Elaia, restaurant à Marseille

Elaia au juste prix 

Au menu ce midi, un velouté Dubarry, un tartare de bœuf-moelle et câpres, une bavette de Galice-jus et frites fraîches ou un demi-magret de canard pommes grenailles-haricots verts. L’œuf parfait-syphon de topinambour va droit au but avec le goût de ce qu’il est, croustillant de quelques croûtons et d’un lard de colonata très culpabilisant. La cuisson du pavé de lieu jaune est parfaite, la chair se détachant en délicats pétales nacrés qu’on tartinera d’aïoli safrané. On ne reprochera jamais à Axel de remplir ses assiettes, c’est la plus belle des qualités mais il faut le faire à bon escient. L’accompagnement d’un poisson s’apparente au joyeux bordel d’une chambre d’adolescent. Que viennent faire la grenade et les pickles d’oignon dans cette purée de potimarron ? Quelle filiation y a-t-il entre leurs saveurs acidulées et les poireaux et carottes confits ? Et les topinambours ? A quoi servent les éclats d’amandes effilées ? Si tout est bon et bien travaillé, Axel doit remettre de l’ordre dans une cacophonie des goûts pour se donner plus de style.

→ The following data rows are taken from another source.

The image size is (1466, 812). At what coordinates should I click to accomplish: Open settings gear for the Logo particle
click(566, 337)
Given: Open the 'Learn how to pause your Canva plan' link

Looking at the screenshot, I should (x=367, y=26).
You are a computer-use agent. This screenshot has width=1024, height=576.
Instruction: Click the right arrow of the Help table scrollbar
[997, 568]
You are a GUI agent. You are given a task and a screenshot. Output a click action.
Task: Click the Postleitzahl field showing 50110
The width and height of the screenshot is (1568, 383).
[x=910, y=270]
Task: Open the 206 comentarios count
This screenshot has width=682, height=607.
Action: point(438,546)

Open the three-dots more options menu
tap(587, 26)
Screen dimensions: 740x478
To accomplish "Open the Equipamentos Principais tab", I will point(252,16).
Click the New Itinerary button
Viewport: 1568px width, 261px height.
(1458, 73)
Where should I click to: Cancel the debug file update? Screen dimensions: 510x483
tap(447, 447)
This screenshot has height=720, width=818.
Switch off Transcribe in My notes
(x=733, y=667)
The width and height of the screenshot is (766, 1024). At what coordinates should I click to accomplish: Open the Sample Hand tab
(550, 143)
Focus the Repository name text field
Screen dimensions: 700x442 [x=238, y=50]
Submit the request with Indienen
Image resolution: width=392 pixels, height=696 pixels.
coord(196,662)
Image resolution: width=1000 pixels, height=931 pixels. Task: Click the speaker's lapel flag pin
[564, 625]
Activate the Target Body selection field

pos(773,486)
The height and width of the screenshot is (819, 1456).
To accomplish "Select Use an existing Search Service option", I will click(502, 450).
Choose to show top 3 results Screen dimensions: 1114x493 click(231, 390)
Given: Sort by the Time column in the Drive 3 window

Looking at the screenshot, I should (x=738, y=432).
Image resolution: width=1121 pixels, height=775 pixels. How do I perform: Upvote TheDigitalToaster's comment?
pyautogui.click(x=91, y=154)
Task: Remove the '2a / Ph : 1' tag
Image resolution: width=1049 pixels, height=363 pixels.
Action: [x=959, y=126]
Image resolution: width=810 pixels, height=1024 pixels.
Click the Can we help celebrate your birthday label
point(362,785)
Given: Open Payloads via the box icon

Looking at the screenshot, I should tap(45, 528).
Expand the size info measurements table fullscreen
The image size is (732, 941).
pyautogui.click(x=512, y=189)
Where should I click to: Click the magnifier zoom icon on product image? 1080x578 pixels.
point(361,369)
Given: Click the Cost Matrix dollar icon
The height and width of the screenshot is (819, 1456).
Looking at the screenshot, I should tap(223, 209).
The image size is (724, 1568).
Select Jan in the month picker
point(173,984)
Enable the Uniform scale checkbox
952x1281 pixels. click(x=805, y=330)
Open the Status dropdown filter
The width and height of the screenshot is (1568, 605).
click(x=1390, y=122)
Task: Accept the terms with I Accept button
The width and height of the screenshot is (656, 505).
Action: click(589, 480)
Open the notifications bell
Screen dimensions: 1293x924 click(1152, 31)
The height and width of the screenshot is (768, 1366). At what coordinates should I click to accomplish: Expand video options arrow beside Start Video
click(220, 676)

Elaia, restaurant à Marseille, crème à l'orange sanguine canistrelli et crème montée

Comme un joli final, la crème d’orange sanguine parsemée d’éclats de canistrelli lorgne du côté de la Corse. Une crème montée, de la croustillance encore, et un café servi avec le sourire sonnent l’heure du bilan. La réputation d’Elaia est-elle justifiée ? Oui d’abord pour le rapport qualité-prix : à 25 € le triptyque entrée-plat-dessert, il faudrait avoir mauvais esprit pour venir pinailler. Pour la qualité du service et la gentillesse de Manon, à qui on décernerait une médaille d’or, tellement son regard sincère et ses sourires en disent long sur son caractère bienveillant. Oui enfin pour le travail d’Axel qui travaille des produits frais et refond sa carte tous les matins. Un couple rare, une offre qui l’est tout autant. Une bulle de fraîcheur comme on les aime.

Elaia, 159, avenue Clot Bey, Marseille 8e arr. ; infos au 09 82 27 87 11. Déjeuner, 22 et 25 € ; dîner, 45 €.